Com a abertura, vieram também os imigrantes em busca das novas fronteiras agropecuária e florestal. Meirelles confessa que naquela época a visão era de que antes de construir uma obra, era preciso construir o homem, único fator decisivo do progresso e da sustentabilidade do modelo de ocupação da Amazônia. "É claro que nossos governos não tiveram a capacidade de manter terras públicas livres para a reforma agrária. O fator econômico massacrava qualquer ideia de sustentabilidade".
O asfaltamento da estrada ainda não foi concluído – restam ser pavimentados alguns quilômetros entre Guarantã do Norte (MT) e Santarém (PA) -, mas tornou-se, nos últimos anos, reivindicação de vários setores econômicos regionais, uma vez que barateará o escoamento da produção agropecuária de Mato Grosso, um dos polos mais dinâmicos do país no cultivo de grãos, em direção ao rio Amazonas.
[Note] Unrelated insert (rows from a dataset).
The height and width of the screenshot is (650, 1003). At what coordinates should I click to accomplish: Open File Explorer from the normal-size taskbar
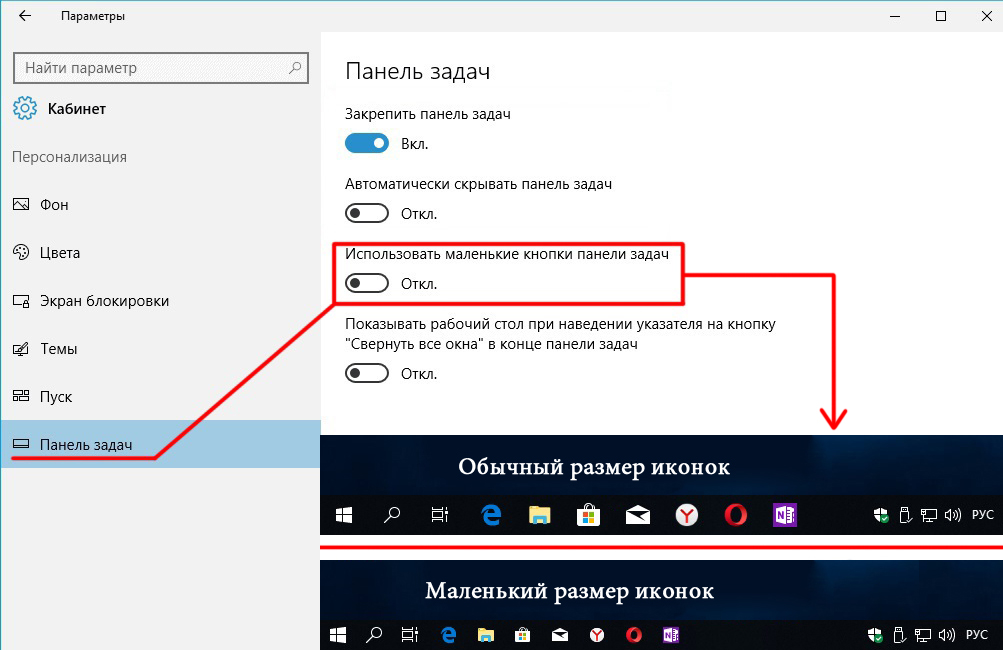coord(540,515)
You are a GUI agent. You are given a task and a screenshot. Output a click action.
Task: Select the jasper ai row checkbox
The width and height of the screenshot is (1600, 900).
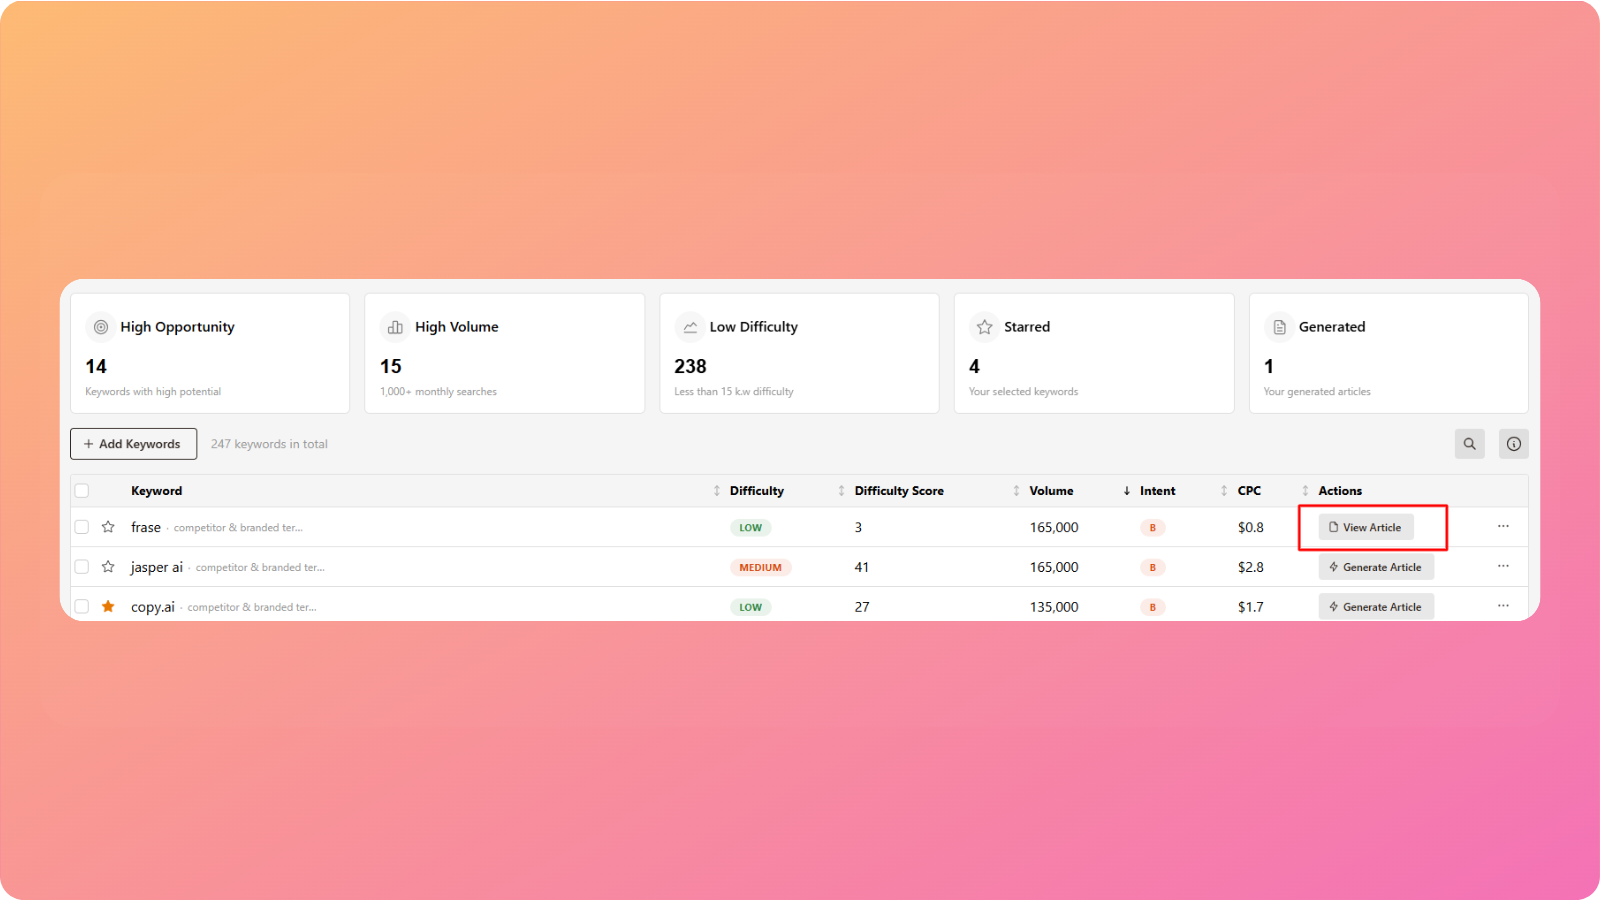(x=82, y=567)
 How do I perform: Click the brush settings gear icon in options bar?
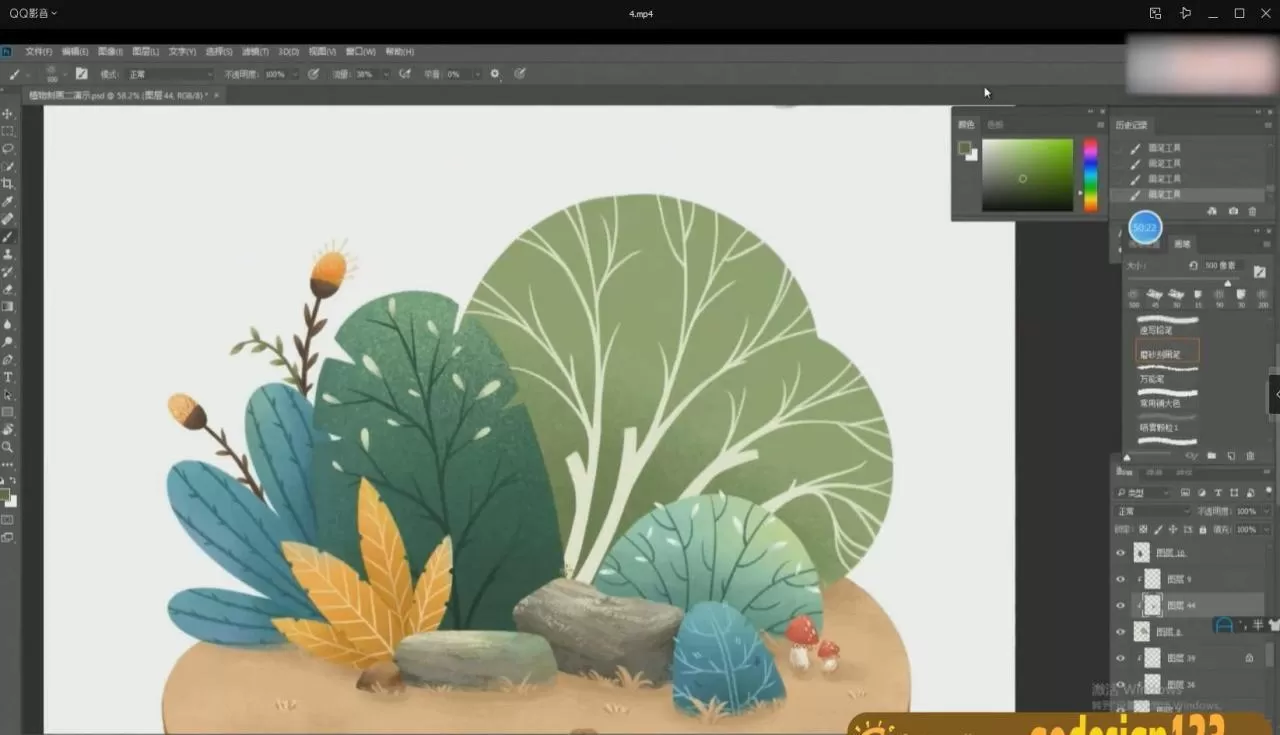495,74
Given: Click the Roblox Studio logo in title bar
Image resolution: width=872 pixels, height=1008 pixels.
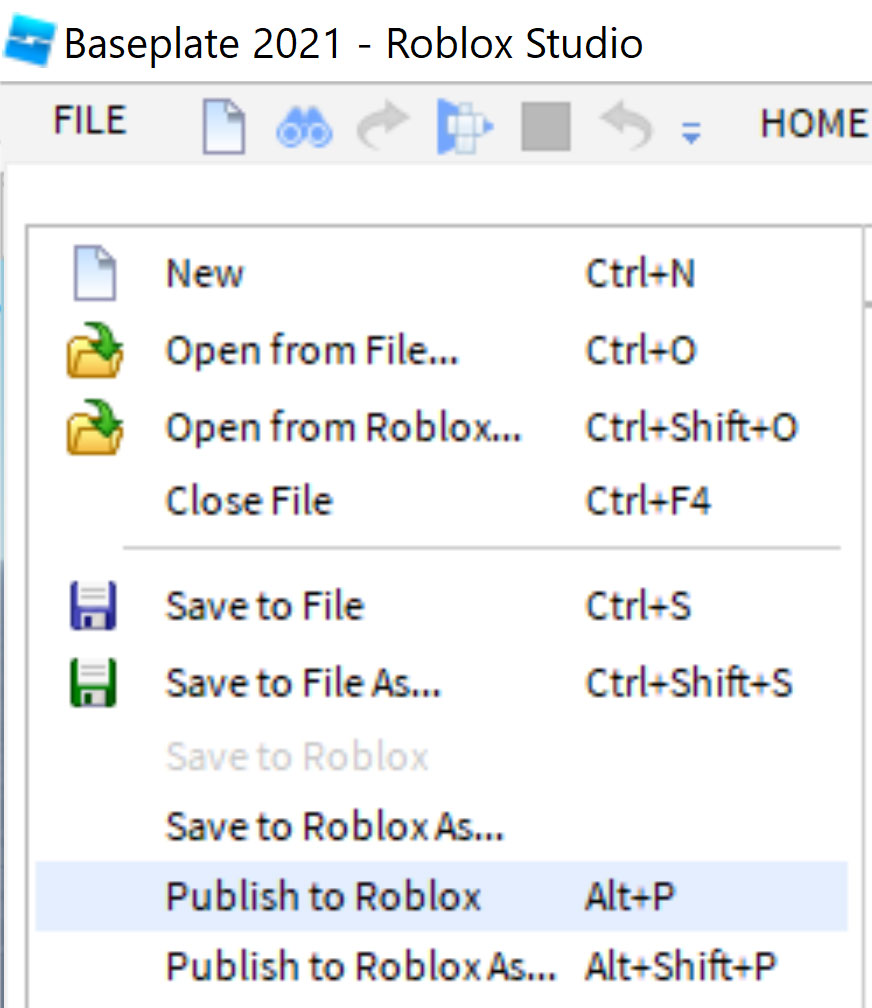Looking at the screenshot, I should tap(29, 42).
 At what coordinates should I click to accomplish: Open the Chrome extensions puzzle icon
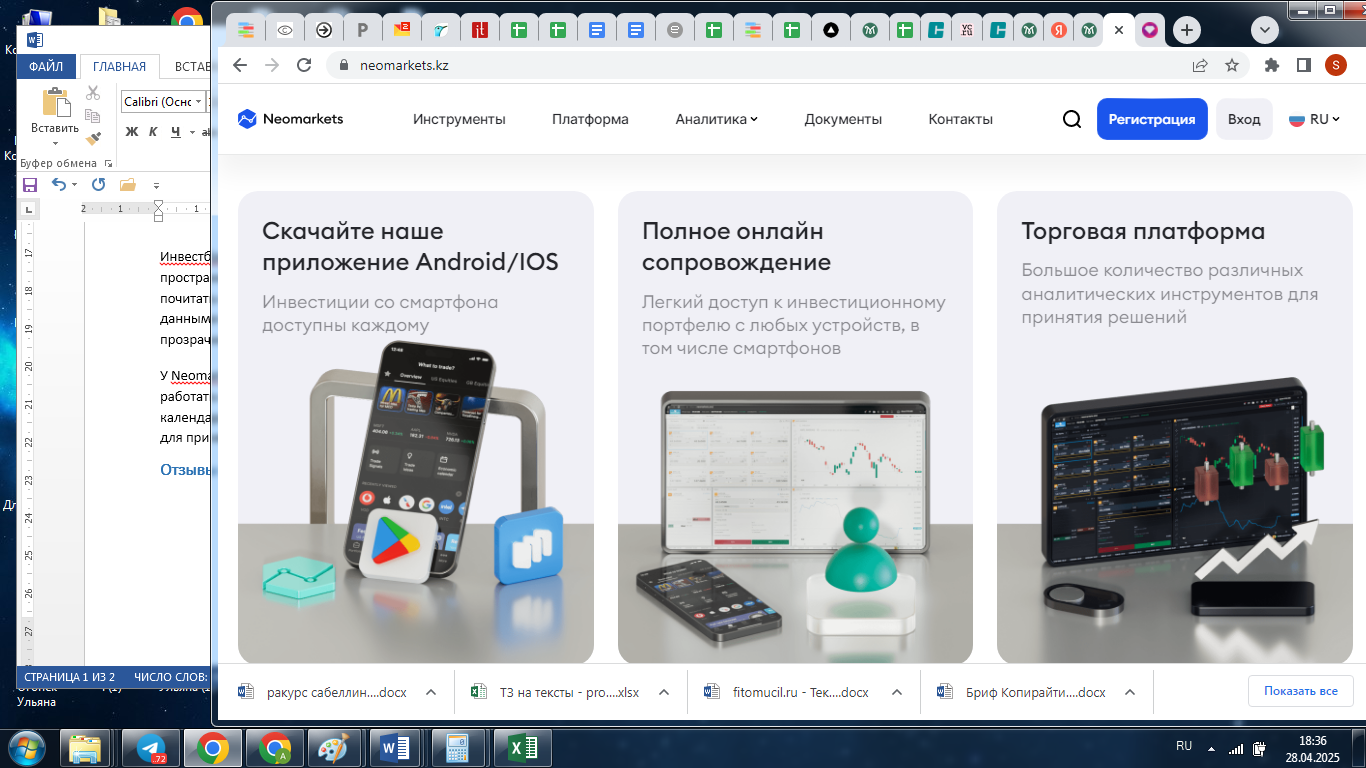[x=1271, y=65]
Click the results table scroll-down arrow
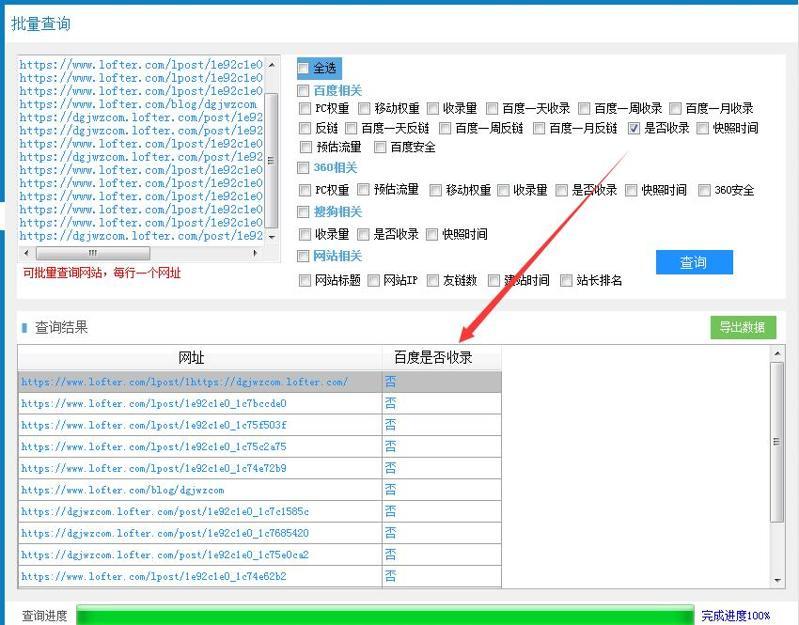The height and width of the screenshot is (625, 799). [777, 580]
Além disso, segundo empresários e políticos, a pavimentação da rodovia também encurtará o transporte dos produtos eletroeletrônicos produzidos na Zona Franca de Manaus até os grandes centros da região Sul. Por outro lado, agricultores familiares reivindicam políticas e ações que se antecipem à obra para garantir os benefícios que ela promete.
"É inegável que a abertura da BR-163 trouxe perdas irreparáveis para a região, mas também justificou a separação dos Estados (MT e MS), trouxe desenvolvimento e diminuiu a distância entre os centros econômicos do país. Por todos esses fatores, o asfaltamento da BR-163 é um desafio para as organizações da sociedade que defendem um modelo de desenvolvimento sustentável para a Amazônia", afirmou Meirelles.